### Work request
Tally the lines of the listing below in which the string "agent" occurs, and give the tally alone.

(Data for processing Opens)

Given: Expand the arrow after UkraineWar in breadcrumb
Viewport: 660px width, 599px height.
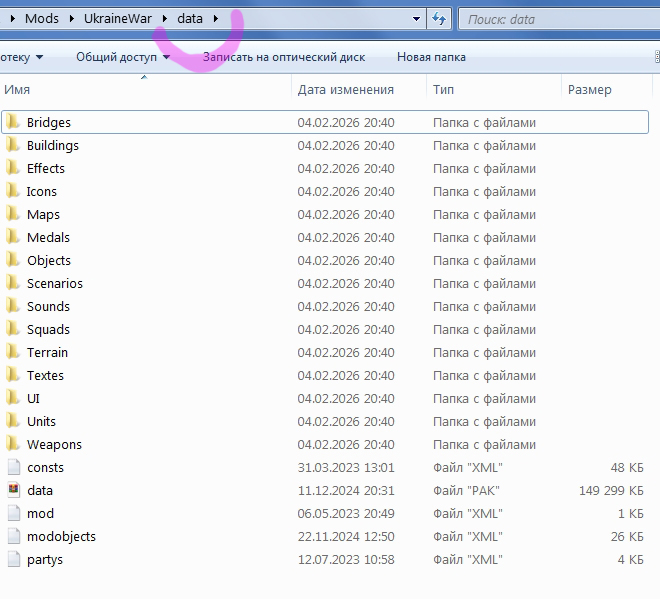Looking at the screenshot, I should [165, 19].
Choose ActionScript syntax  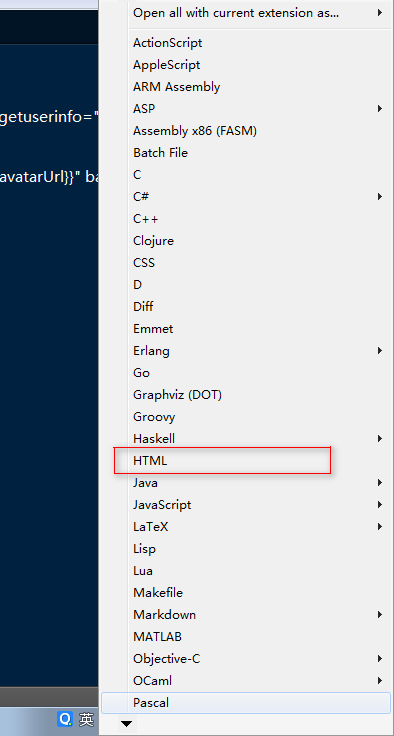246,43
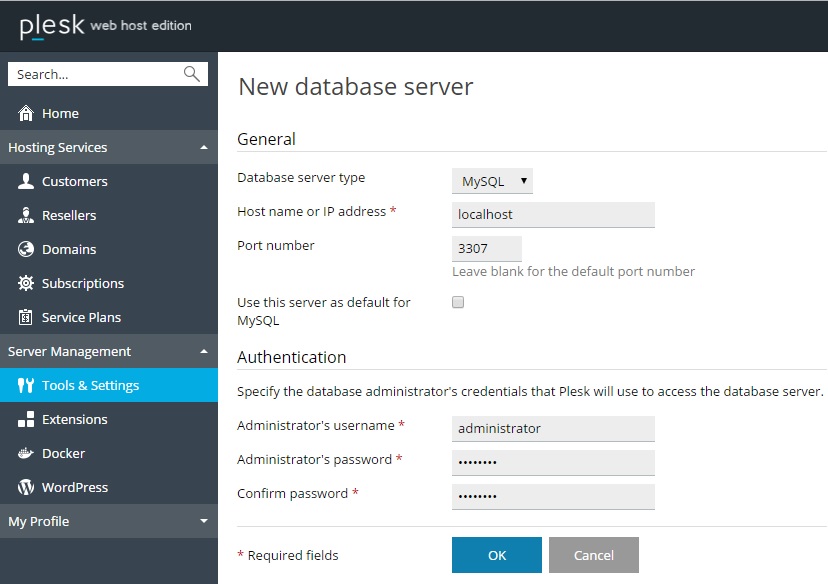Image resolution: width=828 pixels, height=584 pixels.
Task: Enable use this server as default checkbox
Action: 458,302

(Data for processing Closes)
(Data for processing Opens)

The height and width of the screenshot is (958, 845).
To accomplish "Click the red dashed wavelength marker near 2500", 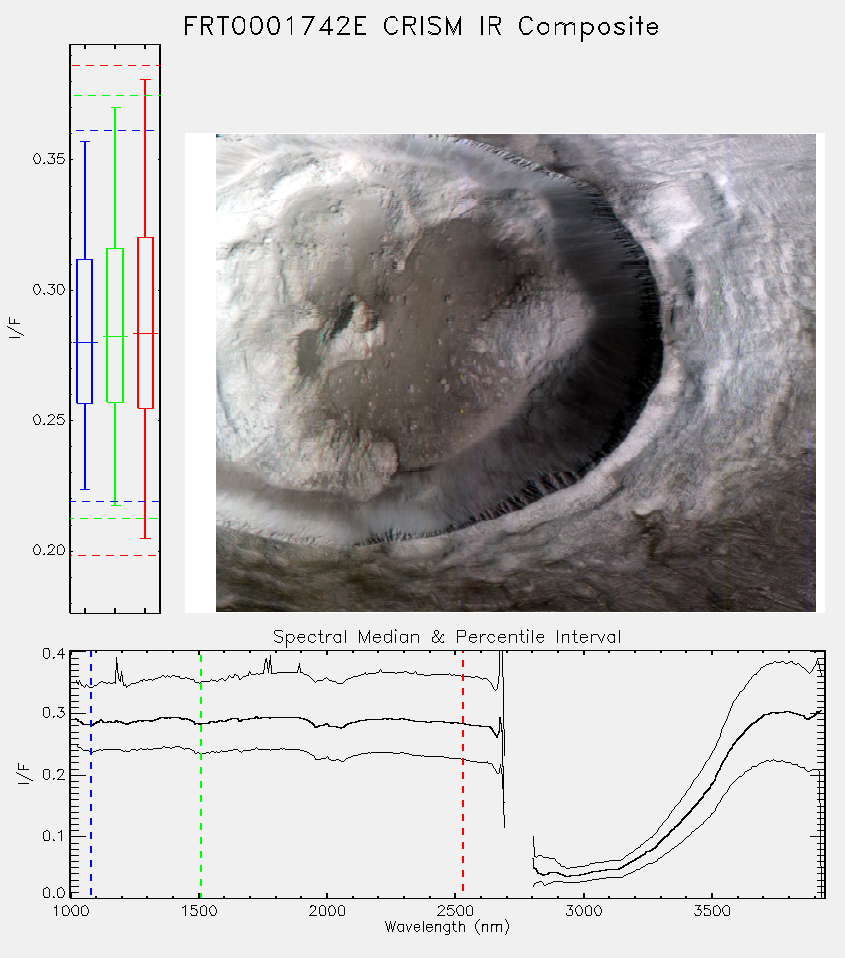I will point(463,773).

(Data for processing Closes)
(Data for processing Opens)

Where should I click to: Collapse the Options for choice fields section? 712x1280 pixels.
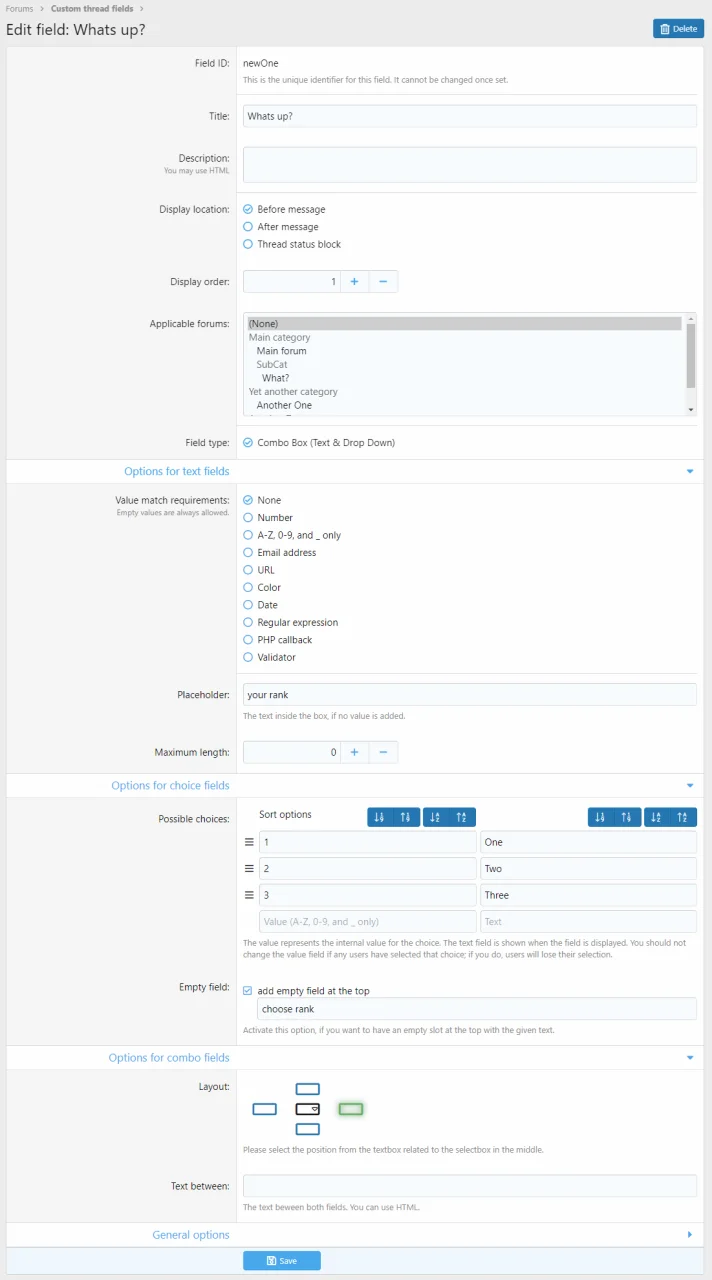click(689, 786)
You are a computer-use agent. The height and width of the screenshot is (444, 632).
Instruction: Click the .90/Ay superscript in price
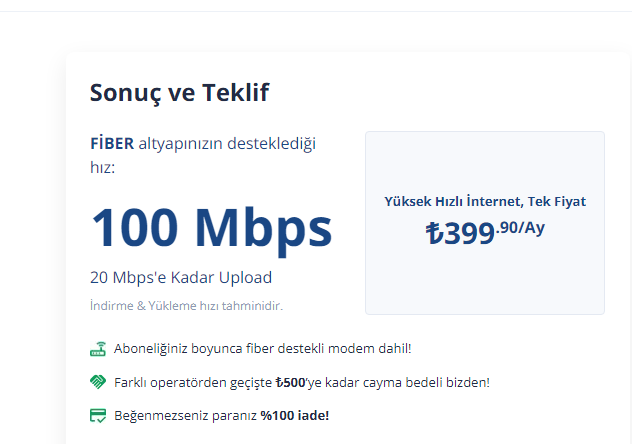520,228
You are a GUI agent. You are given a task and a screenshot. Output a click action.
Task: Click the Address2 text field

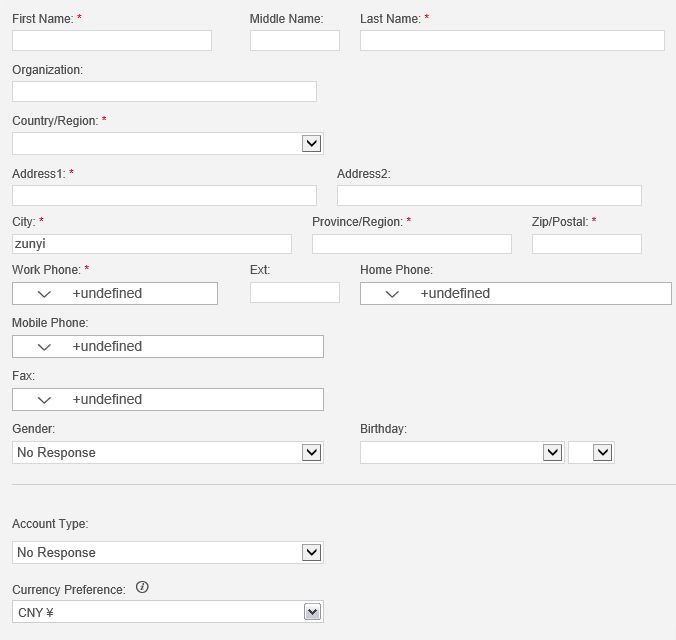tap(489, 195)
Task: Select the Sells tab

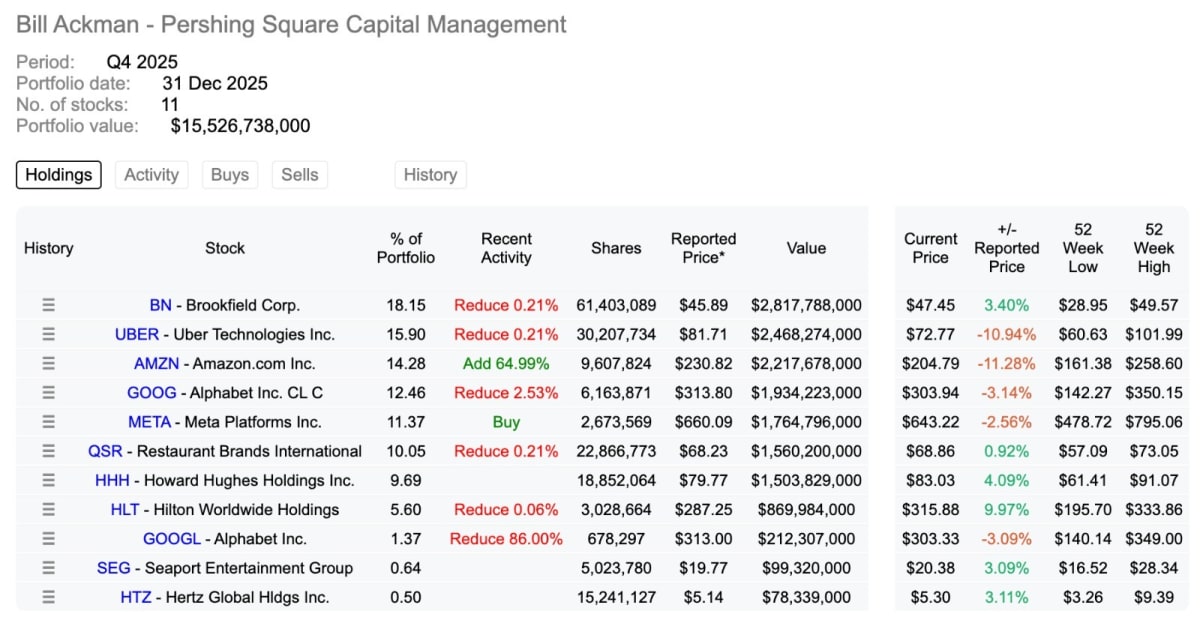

(Data for processing Closes)

### Exercise answer
2